Produced by Giacomo Pellicciotti
Recorded at Ricordi Studios, Milan on September 1978
Enginnering by Carlo Mertenet
Cover photo by Giuseppe Pino

Se avete in mente il recente album di Max Roach con Archie Shepp e pensate che questo possa in qualche modo assomigliarli, siete fuori strada. Quanto quel disco era stupido, inconcludente, e mortalmente noioso, tanto questo è intelligente, ricco di idee, fresco e stimolante. Forse perchè Braxton è più intelligente di Shepp? Perchè no? Credo che le cose stiano proprio in questi termini. Eppure, sulla carta, la riuscita di questo nuovo accoppiamento poteva sembrare molto più problematica di quello con Shepp, non foss'altro perchè Braxton, avendo vent'anni meno di Roach, appartiene ad un'altra generazione di jazzmen ed ha alle spalle esperienze assai diverse dalle sue. Ma i due si sono riusciti a trovare un terreno d'intesa nella comune cultura musicale afro-amoericana, di cui hanno cercato di mettere in evidenza i valori essenziali, mettendo invece in ombra le particolari connotazioni che le "ere" jazzistiche a cui ciascuno di loro appartiene hanno attribuito all'uno e all'altro (l'era del bop per Roach e quella della "musica creativa" per Braxton). Hanno badato all'essenziale, insomma. Braxton si è un poco moderato, ha cercato di essere meno intellettualistico e meno azzardoso del solito, mentre Roach lo ha seguito nota per nota, accento per accento, inflessione per inflessione, pensiero per pensiero, con l'intelligenza e la straordinaria padronanza dello strumento che gli sono riconosciuti da sempre.
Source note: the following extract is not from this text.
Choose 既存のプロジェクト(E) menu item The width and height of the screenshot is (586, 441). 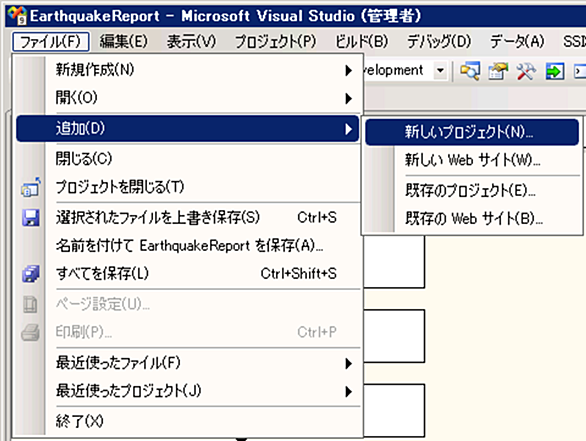click(x=472, y=190)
A chi era presente all'ultimo Festival di Alassio, che seguì di un giorno la seduta di incisione in cui è stato registrato questo disco, vorrei dire anche che l'intesa dei due, in studio, è stata più felice di quanto non fu quella sera, dinnanzi al pubblico di Alassio. Forse perchè in studio i due hanno potuto concentrarsi meglio, e magari ripetere ciò che non andava.
In conclusione: un disco eccellente, che sarà accolto con entusiasmo da cultori del jazz d'avanguardia.